The reply must consist of one number: how many lines of the data include the word "computer".

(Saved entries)
⁂

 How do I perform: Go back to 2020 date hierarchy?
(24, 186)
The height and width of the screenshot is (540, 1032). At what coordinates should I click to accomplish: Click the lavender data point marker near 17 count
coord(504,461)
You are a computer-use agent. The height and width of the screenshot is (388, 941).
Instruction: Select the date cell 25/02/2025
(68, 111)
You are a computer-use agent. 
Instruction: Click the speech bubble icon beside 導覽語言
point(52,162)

⁂

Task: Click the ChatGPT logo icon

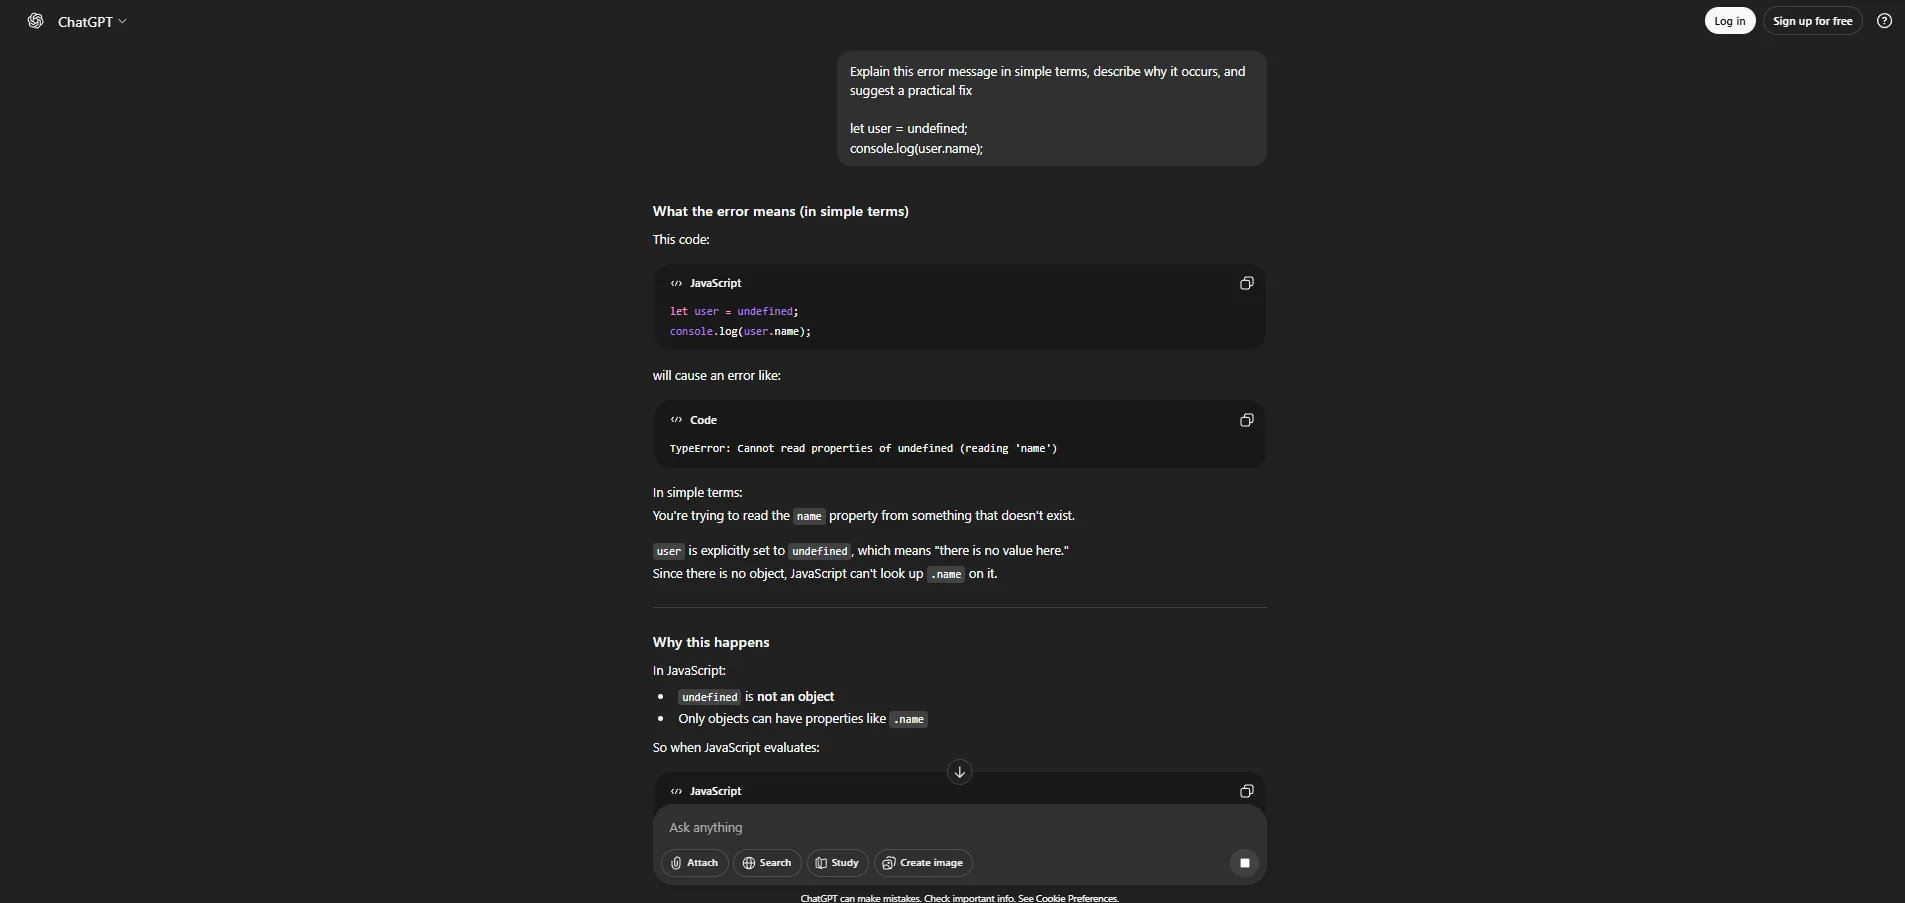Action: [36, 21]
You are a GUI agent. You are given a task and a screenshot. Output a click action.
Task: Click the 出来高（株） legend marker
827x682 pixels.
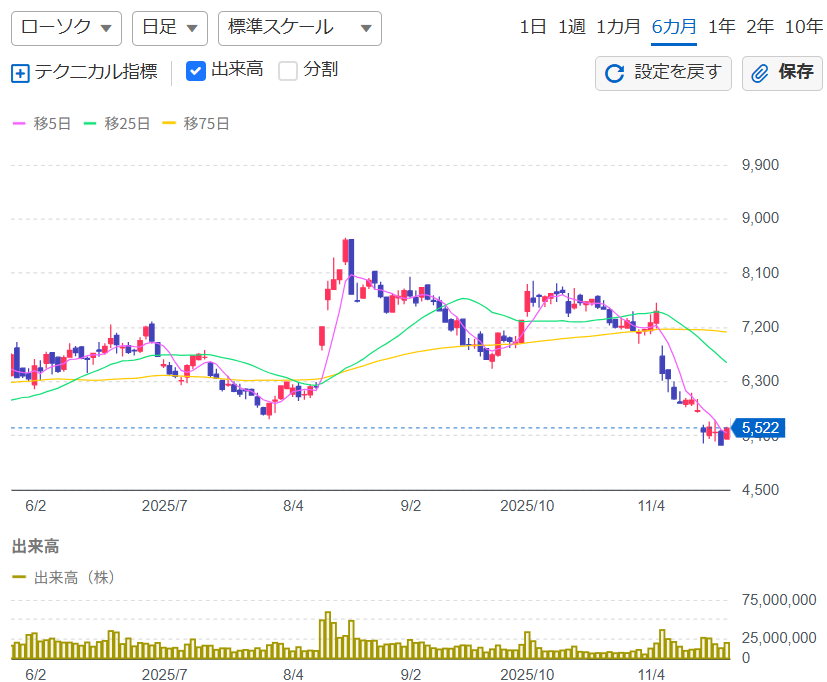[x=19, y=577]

⁂

→ **Solution**
2